I offer these observations not as any proof of a sea change, but to raise the possibility that this might be happening and that this change in attitude, if widespread, may mean the recovery in housing will be delayed more than is widely appreciated. If young physicians, who have the financial means to purchase starter homes, are making rational decisions to delay these purchases indefinitely, who will be buying homes. If the children of affluent parents who can provide down payments are deciding against buying homes are also delaying home buying, who is left?

Friday, April 1, 2011

It can't be real

I must be in a dream. It simply cannot be real.

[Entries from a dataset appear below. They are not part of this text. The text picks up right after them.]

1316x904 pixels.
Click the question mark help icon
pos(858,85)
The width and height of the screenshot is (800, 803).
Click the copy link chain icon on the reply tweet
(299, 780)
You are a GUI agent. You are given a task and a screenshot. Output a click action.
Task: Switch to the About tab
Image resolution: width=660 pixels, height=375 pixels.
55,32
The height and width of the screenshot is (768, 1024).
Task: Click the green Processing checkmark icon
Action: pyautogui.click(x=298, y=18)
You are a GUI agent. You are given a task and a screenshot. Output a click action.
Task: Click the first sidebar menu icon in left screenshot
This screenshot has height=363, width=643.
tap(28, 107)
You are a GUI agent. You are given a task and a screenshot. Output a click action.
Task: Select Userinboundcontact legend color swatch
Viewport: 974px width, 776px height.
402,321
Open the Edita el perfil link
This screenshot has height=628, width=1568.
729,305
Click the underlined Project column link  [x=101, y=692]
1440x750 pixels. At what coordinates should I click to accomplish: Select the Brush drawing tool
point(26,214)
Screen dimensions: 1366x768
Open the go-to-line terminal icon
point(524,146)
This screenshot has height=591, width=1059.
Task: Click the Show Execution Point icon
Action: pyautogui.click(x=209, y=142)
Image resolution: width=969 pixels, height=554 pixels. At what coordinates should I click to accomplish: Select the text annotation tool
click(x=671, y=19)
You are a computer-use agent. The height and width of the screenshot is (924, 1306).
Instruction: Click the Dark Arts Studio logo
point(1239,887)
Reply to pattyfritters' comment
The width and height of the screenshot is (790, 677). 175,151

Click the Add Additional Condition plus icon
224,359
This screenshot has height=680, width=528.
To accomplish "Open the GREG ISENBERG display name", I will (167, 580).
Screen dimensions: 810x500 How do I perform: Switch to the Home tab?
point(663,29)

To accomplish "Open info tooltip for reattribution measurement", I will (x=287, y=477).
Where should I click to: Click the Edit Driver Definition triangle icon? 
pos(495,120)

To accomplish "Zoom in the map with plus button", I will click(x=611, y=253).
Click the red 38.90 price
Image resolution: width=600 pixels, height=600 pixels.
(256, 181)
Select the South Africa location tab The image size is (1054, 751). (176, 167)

First, I read:

PERSPECTIVE
Hospitals’ Race to Employ Physicians — The Logic Behind a Money-Losing Proposition - NEJM | March 30, 2011 | Topics: Health Care Delivery
http://healthpolicyandreform.nejm.org/?p=14045&query=home

The basic premise of this piece is even though it seems foolish for hospitals to spend lots of money to buy practices where it appears they will continue to lose money well into the indefinite future, there is still wisdom in their actions. It is all about market power. All I can keep thinking about is Milo Minderbinder of Catch 22 fame and the conversation between Milo and Yosarrian.
Y: “I don’t understand why you buy eggs at seven cents a piece in Malta and sell them for five cents.”
M: “I do it to make a profit.”
Y: “But how can you make a profit? You lose two cents an egg.”
M: “But I make a profit of three and a quarter cents an egg by selling them at four and a quarter cents an egg to the people in Malta I buy them from for seven cents an egg. Of course, I don’t make the profit. The syndicate makes the profit. And everybody has a share.”
Sounds like health care reform....

Then comes the announcement of the ACO final rules, with much fanfare from the Feds along with a marquis piece, also published in the NEJM, by Don Berwick (http://healthpolicyandreform.nejm.org/?p=14106). A series of press releases and FAQ documents made their way into my email inbox. The CMS press release focused on the legalities associated with waivers required to deal with the anti-kickback requirements, sort of exceptions to Stark laws. The proposed rule includes provisions to relax antitrust laws that currently prevent close collaboration between physicians and hospitals. Rural providers and new ACOs with less than 30-percent market share would be given leniency. For larger proposed ACOs, the Federal Trade Commission would have 90 days to determine whether the new entity would violate antitrust laws. However, this sounds like a legal minefield. The waiver of the kickback laws is required to implement the gain sharing provisions but it sounds as though entities will need to put themselves in an Alice in Wonderland realm of ambiguous compliance purgatory:


DEPARTMENT OF HEALTH & HUMAN SERVICES

Centers for Medicare & Medicaid Services
Room 352-G
200 Independence Avenue, SW
Washington, DC 20201
Office of Media Affairs
MEDICARE FACT SHEET
FOR IMMEDIATE RELEASE Contact: CMS Office of Media Affairs
Mar. 31, 2011 (202) 690-6145


....For the anti-kickback statute and CMP only, certain financial relationships that are necessary for and directly related to the ACO’s participation in the Shared Savings Program and fully comply with an exception to the physician self-referral law.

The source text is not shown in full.